LAFAYETTE, La. (KLFY) — The second of four scheduled debates in the race to be the next Governor of Louisiana featured no small measure of fireworks.
Louisiana Attorney General Jeff Landry, a clear frontrunner on the polls, made his first and possibly only debate appearance at the KLFY studios Friday evening, and he was in the crosshairs of the other candidates. But he was not the only one on the receiving end of attacks.
The debate included Landry, Shawn Wilson, John Schroder, Stephen Waguespack, Sharon Hewitt, Hunter Lundy and Richard Nelson. The participants were chosen as the top seven of the 15 qualified candidates based on statewide polling.
In his opening statement, Schroder jumped on a theme that candidates have been attempting to stick to Landry, corruption.
“We have to address the cronyism and corruption reputation of this state that stains us,” Schroder said. “As your governor, the rules will be the rulles and access will be equal to all.”
On the topic of abortion, Wilson also took aim at Landry.
“It’s unfortunate that the attorney general has signed on with other attorneys general to talk about when women travel to other states (to have an abortion),” Wilson said. “When is it going to stop? Absolutely, I trust women’s decisions. I’ve always trusted women’s decisions. That is my position, and it has always been my position.”
Waguespack joined the chorus of those taking Landry to task.

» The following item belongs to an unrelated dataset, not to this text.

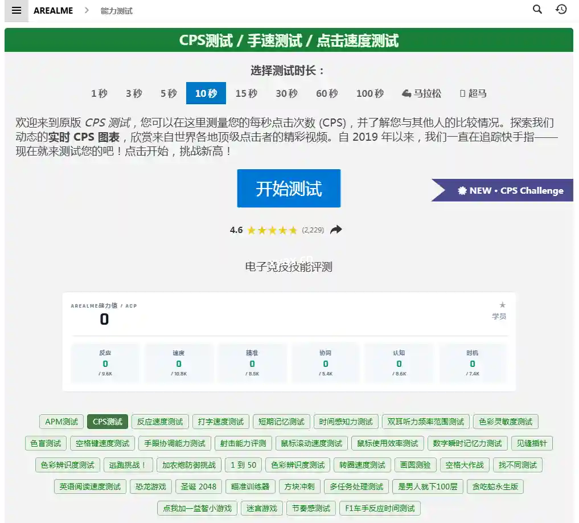Click the search magnifier icon
The image size is (579, 523).
click(x=537, y=9)
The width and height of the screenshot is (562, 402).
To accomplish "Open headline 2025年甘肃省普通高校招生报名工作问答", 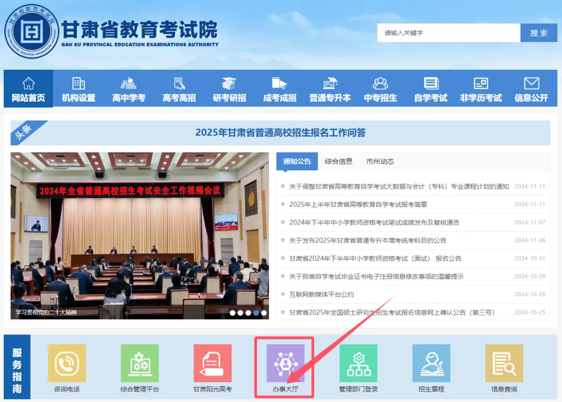I will tap(280, 133).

“Jeff is willing to put doctors in jail, and women in jail if they cross state lines if they go and address their own health care needs,” Waguespack said.
“Stephen is a lawyer, but he hasn’t read the law,” Landry responded. “Our office, the attorney general, has clarified that there is plenty of room to give doctors the decisions they need.”
Landry was given an opportunity to address accusations in attack ads against him that accused him of corruption, including one that resulted in his campaign asking for and being granted a restraining order for an ad run by Louisiana Leadership Fund.
“What you see on TV in those types of attacks unfortunately does nothing to focus on the issues that are plaguing this state,” Landry said. “The campaign I’ve been running since October of last year is focused on those issues.”
Schroder was asked, as a candidate that has targeted Landry directly, to provide an example of corruption or cronyism.
“It’s not against the law, but how does it look when a trial lawyer firm out of Texas got the biggest fine from the insurance commissioner of $2 million, and the attorney general took a $5,000 donation 30 days, 45 days after?” he said. “It’s not wrong, but it looks bad, it smells really bad and it erodes the public’s trust.”
Landry was not the only target in the debate. Six of the seven candidates said they would support bringing toll roads to Louisiana to held fund repairs, only Lundy did not.
“A toll is a tax,” Lundy said, who then went on the attack against Wilson, formerly the secretary of the Louisiana Department of Transportation and Development.
“In March of this year a bridge that was built by the Department of Transportation crossing the Intercoastal Canal in West Baton Rouge Parish was declared unusable,” Lundy said. “They didn’t put the pilings in, and so the bridge was sinking. He quits, he doesn’t fix it, and he says he’s running for Governor in April. It’s going to take $10 million to fix it. If we did things the right way, we wouldn’t have to look at tolls.”
Hewitt took aim at current Governor John Bel Edwards when the topic of police transparency, specifically referring to the Ronald Greene case, came up.
“One thing I will not do as governor is get a text message from State Police about a citizen who died at the hands of State Police, and then roll over and go to bed and forget about it,” Hewitt said. “I think the cover-up has been from Governor Edwards’s office. If you recall, in 2019, this was an election year. I do not think as governor he has prusued this case and held State Police accountable, as he should.”